* _Given task_
Render the records below as a JSON list of strings, with one string for each line and no blank lines.
=== Entries supplied ===
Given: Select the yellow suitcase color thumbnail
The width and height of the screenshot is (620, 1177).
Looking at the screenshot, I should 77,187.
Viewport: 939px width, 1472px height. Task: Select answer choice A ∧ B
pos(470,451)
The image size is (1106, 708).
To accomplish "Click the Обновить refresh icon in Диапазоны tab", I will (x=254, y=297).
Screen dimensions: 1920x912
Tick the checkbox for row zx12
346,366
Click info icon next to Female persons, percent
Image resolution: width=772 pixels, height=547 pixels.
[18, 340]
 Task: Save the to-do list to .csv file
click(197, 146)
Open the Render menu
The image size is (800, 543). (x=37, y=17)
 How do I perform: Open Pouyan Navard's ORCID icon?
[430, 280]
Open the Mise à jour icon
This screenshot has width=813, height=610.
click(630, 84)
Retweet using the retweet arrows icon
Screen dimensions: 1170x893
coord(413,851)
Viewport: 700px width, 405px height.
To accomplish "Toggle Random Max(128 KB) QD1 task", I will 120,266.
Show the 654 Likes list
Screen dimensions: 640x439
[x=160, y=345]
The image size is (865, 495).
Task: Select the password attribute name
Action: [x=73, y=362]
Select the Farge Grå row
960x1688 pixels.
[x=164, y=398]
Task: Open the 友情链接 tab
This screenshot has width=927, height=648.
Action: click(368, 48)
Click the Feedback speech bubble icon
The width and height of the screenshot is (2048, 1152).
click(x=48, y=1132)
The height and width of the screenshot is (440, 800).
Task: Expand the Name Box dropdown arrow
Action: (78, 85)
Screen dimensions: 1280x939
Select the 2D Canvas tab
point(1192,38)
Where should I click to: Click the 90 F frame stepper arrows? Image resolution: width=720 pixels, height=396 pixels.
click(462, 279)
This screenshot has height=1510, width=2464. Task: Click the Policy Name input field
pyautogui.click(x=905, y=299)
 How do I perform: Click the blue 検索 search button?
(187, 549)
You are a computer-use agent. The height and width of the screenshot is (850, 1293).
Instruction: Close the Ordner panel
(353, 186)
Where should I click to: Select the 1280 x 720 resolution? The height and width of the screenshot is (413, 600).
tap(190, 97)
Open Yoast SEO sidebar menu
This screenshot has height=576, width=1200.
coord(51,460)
===
* _Answer for this exercise_
[
  "Given: Select the yellow suitcase color thumbnail",
  "The width and height of the screenshot is (620, 1177).",
  "Looking at the screenshot, I should 77,187.",
  "Viewport: 939px width, 1472px height. Task: Select answer choice A ∧ B",
  "pos(470,451)",
  "The image size is (1106, 708).",
  "To accomplish \"Click the Обновить refresh icon in Диапазоны tab\", I will (x=254, y=297).",
  "Screen dimensions: 1920x912",
  "Tick the checkbox for row zx12",
  "346,366",
  "Click info icon next to Female persons, percent",
  "Image resolution: width=772 pixels, height=547 pixels.",
  "[18, 340]",
  " Task: Save the to-do list to .csv file",
  "click(197, 146)",
  "Open the Render menu",
  "The image size is (800, 543). (x=37, y=17)",
  " How do I perform: Open Pouyan Navard's ORCID icon?",
  "[430, 280]",
  "Open the Mise à jour icon",
  "This screenshot has width=813, height=610.",
  "click(630, 84)",
  "Retweet using the retweet arrows icon",
  "Screen dimensions: 1170x893",
  "coord(413,851)",
  "Viewport: 700px width, 405px height.",
  "To accomplish \"Toggle Random Max(128 KB) QD1 task\", I will 120,266.",
  "Show the 654 Likes list",
  "Screen dimensions: 640x439",
  "[x=160, y=345]",
  "The image size is (865, 495).",
  "Task: Select the password attribute name",
  "Action: [x=73, y=362]",
  "Select the Farge Grå row",
  "960x1688 pixels.",
  "[x=164, y=398]",
  "Task: Open the 友情链接 tab",
  "This screenshot has width=927, height=648.",
  "Action: click(368, 48)",
  "Click the Feedback speech bubble icon",
  "The width and height of the screenshot is (2048, 1152).",
  "click(x=48, y=1132)",
  "The height and width of the screenshot is (440, 800).",
  "Task: Expand the Name Box dropdown arrow",
  "Action: (78, 85)",
  "Screen dimensions: 1280x939",
  "Select the 2D Canvas tab",
  "point(1192,38)",
  "Where should I click to: Click the 90 F frame stepper arrows? Image resolution: width=720 pixels, height=396 pixels.",
  "click(462, 279)",
  "This screenshot has height=1510, width=2464. Task: Click the Policy Name input field",
  "pyautogui.click(x=905, y=299)",
  " How do I perform: Click the blue 検索 search button?",
  "(187, 549)",
  "You are a computer-use agent. The height and width of the screenshot is (850, 1293).",
  "Instruction: Close the Ordner panel",
  "(353, 186)",
  "Where should I click to: Select the 1280 x 720 resolution? The height and width of the screenshot is (413, 600).",
  "tap(190, 97)",
  "Open Yoast SEO sidebar menu",
  "This screenshot has height=576, width=1200.",
  "coord(51,460)"
]